What to work on: Output the whole listing with nothing altered.

Input material:

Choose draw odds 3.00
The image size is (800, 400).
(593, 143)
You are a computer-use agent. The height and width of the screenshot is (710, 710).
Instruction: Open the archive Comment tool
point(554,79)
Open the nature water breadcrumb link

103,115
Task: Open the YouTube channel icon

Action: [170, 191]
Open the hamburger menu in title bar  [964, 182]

Task solution:
Choose draw odds 3.00
The image size is (800, 400).
(593, 143)
You are a computer-use agent. The height and width of the screenshot is (710, 710).
Instruction: Open the archive Comment tool
point(554,79)
Open the nature water breadcrumb link

103,115
Task: Open the YouTube channel icon

Action: [170, 191]
Open the hamburger menu in title bar  [964, 182]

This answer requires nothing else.